Silk Makowski. Serious about Series: Evaluations and Annotations of Teen Fiction in Paperback Series. Ed. Dorothy M. Broderick. Lanham, MD, and London: Scarecrow Press, 1998.
Girls' culture is an academic field of growing intensity and complexity, and it is of interest to students of children's literature, sociology, psychology, cultural studies, and anyone who works with girls. While not always addressing every member of its broad audience at the same level of sophistication, Sherrie Inness, in her collection "about the different ways that cultural discourse shapes both the young girl and the teenager" (2), does an excellent job of showing how long girls' culture has been shaping the gender of American women and how pervasively it does so.

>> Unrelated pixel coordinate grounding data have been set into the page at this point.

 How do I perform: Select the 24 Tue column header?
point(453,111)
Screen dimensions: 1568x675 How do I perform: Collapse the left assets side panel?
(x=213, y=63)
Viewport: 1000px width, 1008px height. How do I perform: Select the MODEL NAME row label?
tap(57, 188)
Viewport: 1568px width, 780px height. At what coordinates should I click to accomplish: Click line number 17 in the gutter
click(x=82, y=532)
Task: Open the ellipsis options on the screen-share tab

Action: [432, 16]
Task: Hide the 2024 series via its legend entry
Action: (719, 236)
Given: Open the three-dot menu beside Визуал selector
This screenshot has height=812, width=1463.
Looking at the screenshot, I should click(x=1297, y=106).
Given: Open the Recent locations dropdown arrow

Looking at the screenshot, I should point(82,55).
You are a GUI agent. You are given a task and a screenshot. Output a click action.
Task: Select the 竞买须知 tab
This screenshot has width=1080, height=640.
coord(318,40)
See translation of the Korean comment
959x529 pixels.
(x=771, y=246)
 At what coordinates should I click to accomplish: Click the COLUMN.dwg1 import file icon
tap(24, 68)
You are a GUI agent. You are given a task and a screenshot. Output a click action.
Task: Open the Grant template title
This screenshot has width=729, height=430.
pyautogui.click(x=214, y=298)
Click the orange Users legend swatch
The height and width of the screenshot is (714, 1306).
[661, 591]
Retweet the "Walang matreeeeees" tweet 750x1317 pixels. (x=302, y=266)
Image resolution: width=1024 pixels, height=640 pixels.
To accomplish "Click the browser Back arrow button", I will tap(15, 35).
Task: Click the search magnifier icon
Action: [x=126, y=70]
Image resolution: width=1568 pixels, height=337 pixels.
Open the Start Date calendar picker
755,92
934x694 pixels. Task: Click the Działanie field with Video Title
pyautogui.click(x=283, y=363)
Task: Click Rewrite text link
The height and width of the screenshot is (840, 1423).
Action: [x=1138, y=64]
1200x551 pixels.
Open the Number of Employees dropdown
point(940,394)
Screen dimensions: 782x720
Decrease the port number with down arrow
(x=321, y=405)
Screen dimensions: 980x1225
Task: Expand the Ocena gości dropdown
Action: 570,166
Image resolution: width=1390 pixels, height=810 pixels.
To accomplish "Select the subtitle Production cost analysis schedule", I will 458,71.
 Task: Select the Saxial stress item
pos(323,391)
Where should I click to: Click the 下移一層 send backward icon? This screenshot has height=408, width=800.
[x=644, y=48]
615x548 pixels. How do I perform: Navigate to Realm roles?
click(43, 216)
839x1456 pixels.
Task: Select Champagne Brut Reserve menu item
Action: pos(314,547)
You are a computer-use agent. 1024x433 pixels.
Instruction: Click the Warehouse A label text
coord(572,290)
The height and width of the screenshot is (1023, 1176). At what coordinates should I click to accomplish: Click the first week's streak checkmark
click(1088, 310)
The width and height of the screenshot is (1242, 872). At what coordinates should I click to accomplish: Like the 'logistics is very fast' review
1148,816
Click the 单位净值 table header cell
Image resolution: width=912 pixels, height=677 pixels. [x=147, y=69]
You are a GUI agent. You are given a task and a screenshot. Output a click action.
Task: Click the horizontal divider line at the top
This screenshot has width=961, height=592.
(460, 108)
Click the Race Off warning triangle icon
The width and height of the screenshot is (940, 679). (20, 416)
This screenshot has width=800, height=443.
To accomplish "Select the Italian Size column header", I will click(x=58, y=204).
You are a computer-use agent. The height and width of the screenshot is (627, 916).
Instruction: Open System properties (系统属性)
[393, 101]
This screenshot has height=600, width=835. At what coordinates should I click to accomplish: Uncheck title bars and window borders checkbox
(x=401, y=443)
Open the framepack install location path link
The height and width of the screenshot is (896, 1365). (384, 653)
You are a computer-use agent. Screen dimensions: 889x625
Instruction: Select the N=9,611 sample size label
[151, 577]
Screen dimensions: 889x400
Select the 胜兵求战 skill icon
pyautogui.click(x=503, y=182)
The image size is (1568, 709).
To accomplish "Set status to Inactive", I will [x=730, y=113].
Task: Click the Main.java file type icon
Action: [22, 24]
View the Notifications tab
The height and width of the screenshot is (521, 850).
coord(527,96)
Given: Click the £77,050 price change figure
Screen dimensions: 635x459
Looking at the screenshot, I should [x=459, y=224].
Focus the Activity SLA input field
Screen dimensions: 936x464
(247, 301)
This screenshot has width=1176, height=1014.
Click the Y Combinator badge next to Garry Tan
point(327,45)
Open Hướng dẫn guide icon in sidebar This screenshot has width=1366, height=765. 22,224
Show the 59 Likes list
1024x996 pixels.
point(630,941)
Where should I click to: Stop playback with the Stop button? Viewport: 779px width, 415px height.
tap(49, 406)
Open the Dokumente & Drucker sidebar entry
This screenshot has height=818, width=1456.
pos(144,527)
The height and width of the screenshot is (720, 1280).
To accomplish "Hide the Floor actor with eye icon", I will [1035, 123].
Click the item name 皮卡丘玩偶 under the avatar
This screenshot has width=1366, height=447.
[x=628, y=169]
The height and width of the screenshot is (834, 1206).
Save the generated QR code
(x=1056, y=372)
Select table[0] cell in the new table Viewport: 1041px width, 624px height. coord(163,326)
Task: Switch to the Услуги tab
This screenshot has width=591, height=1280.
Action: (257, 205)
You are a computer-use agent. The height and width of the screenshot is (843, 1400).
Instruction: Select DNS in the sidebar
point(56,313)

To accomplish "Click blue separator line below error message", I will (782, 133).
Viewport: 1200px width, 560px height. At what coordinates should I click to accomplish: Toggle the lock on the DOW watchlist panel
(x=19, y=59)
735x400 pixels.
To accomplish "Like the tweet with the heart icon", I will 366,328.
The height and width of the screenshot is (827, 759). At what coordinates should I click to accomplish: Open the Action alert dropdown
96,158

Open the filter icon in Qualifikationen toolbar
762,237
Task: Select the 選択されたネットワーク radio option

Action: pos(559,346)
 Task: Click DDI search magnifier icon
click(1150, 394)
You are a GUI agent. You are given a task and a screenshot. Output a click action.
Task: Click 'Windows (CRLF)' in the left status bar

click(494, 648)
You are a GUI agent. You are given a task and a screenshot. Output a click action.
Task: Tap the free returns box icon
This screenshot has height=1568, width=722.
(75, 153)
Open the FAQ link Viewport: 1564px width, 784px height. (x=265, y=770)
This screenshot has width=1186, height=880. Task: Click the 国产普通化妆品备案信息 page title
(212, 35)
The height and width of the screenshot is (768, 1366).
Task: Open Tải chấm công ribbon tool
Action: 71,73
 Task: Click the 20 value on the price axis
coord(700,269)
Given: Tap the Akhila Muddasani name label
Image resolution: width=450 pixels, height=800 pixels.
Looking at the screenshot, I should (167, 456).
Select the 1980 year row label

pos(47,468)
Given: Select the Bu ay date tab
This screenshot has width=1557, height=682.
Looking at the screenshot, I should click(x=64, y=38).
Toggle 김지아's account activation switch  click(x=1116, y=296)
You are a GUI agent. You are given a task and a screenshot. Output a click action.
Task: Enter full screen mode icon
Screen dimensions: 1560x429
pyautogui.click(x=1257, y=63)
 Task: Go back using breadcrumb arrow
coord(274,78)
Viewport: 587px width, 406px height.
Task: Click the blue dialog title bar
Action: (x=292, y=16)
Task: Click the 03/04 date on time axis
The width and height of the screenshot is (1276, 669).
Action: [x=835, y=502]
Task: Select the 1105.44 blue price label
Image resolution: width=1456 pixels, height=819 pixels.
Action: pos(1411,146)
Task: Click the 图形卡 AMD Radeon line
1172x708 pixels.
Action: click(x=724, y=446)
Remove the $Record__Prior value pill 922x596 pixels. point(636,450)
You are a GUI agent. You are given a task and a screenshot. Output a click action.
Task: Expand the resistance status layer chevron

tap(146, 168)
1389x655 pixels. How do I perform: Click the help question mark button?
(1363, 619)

Divided into three parts ("Law, Discipline, and Socialization," "The Girl Consumer," and "Re-imagining Girlhood"), the examination begins [End Page 168] with the largest institutional forces. Laureen Tedesco's article on the actual nature of the conflict among Baden-Powell, Juliet Low, and the Campfire Girls does a good job of familiarizing the reader with previous studies but also reveals the ways in which the Girls Scouts have chosen a "self-history that insists that Girl Scouts are determined and resist the odds" (26). Students in introductory Women's Studies courses would be especially well-served throughout this collection, because, as in this essay, the authors are careful to view their sources critically, not simply accepting even those generalizations that might have seemed more politically acceptable in the early days of Women's Studies. In another example of careful historical work, Mary C. McComb's essay sets advice and marriage manuals of the 1930s and 1940s in the context of the Depression and the increasing joblessness of the male wage earner. Women were encouraged to "rescue emasculated men from their collective crisis and make the world safe for prosperity" (58). Another mark of a well-structured collection is the inclusion of new material from writers who are known specialists--Miriam Formanek-Brunell, on the cultural history of dolls--but who are entering new fields. Formanek-Brunell contributes a piece on the gendering of babysitting in postwar America, for example. All of the essays dealing with institutional forces are carefully textured and base their conclusions on specific documents from the historical context.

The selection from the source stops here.